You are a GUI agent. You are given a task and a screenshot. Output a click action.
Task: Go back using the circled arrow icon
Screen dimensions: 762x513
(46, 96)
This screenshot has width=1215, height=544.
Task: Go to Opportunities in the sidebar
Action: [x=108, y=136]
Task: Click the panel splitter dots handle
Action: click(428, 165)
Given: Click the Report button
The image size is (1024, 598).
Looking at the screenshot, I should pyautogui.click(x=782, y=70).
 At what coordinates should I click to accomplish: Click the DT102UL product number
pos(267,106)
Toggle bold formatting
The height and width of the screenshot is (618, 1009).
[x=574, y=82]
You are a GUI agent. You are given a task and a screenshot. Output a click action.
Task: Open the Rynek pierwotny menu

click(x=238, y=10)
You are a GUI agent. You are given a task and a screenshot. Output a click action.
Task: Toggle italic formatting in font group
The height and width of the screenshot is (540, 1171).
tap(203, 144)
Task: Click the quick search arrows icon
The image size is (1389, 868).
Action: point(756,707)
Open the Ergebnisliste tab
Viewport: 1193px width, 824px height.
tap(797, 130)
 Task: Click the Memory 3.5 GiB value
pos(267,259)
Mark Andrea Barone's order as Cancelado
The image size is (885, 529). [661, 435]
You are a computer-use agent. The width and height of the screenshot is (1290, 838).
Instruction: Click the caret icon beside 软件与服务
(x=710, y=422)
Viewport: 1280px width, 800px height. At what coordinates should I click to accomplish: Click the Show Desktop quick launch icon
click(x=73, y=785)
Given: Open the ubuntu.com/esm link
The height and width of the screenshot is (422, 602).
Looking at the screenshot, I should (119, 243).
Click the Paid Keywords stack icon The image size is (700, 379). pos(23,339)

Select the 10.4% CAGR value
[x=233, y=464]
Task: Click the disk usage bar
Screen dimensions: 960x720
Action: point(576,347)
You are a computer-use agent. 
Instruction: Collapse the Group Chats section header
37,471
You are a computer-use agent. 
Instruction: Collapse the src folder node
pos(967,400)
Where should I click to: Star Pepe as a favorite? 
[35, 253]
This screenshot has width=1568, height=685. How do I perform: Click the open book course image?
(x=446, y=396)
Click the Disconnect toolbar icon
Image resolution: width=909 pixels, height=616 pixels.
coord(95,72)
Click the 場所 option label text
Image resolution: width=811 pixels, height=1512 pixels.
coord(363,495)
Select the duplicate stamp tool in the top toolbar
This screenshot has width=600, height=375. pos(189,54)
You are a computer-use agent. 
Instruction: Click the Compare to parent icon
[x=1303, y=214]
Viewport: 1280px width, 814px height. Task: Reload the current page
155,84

__WHAT THIS TASK INVOLVES__
For this exercise, write out all of the data exactly.

__TASK RESULT__
You are a GUI agent. You are given a task and a screenshot. Output a click action.
Task: Go back using the circled arrow icon
Screen dimensions: 762x513
(46, 96)
This screenshot has width=1215, height=544.
Task: Go to Opportunities in the sidebar
Action: [x=108, y=136]
Task: Click the panel splitter dots handle
Action: click(428, 165)
Given: Click the Report button
The image size is (1024, 598).
Looking at the screenshot, I should pyautogui.click(x=782, y=70).
 At what coordinates should I click to accomplish: Click the DT102UL product number
pos(267,106)
Toggle bold formatting
The height and width of the screenshot is (618, 1009).
[x=574, y=82]
You are a GUI agent. You are given a task and a screenshot. Output a click action.
Task: Open the Rynek pierwotny menu

click(x=238, y=10)
You are a GUI agent. You are given a task and a screenshot. Output a click action.
Task: Toggle italic formatting in font group
The height and width of the screenshot is (540, 1171).
tap(203, 144)
Task: Click the quick search arrows icon
The image size is (1389, 868).
Action: point(756,707)
Open the Ergebnisliste tab
Viewport: 1193px width, 824px height.
tap(797, 130)
 Task: Click the Memory 3.5 GiB value
pos(267,259)
Mark Andrea Barone's order as Cancelado
The image size is (885, 529). [661, 435]
You are a computer-use agent. The width and height of the screenshot is (1290, 838).
Instruction: Click the caret icon beside 软件与服务
(x=710, y=422)
Viewport: 1280px width, 800px height. At what coordinates should I click to accomplish: Click the Show Desktop quick launch icon
click(x=73, y=785)
Given: Open the ubuntu.com/esm link
The height and width of the screenshot is (422, 602).
Looking at the screenshot, I should (119, 243).
Click the Paid Keywords stack icon The image size is (700, 379). pos(23,339)

Select the 10.4% CAGR value
[x=233, y=464]
Task: Click the disk usage bar
Screen dimensions: 960x720
Action: point(576,347)
You are a computer-use agent. 
Instruction: Collapse the Group Chats section header
37,471
You are a computer-use agent. 
Instruction: Collapse the src folder node
pos(967,400)
Where should I click to: Star Pepe as a favorite? 
[35, 253]
This screenshot has width=1568, height=685. How do I perform: Click the open book course image?
(x=446, y=396)
Click the Disconnect toolbar icon
Image resolution: width=909 pixels, height=616 pixels.
coord(95,72)
Click the 場所 option label text
Image resolution: width=811 pixels, height=1512 pixels.
coord(363,495)
Select the duplicate stamp tool in the top toolbar
This screenshot has width=600, height=375. pos(189,54)
You are a computer-use agent. 
Instruction: Click the Compare to parent icon
[x=1303, y=214]
Viewport: 1280px width, 814px height. Task: Reload the current page
155,84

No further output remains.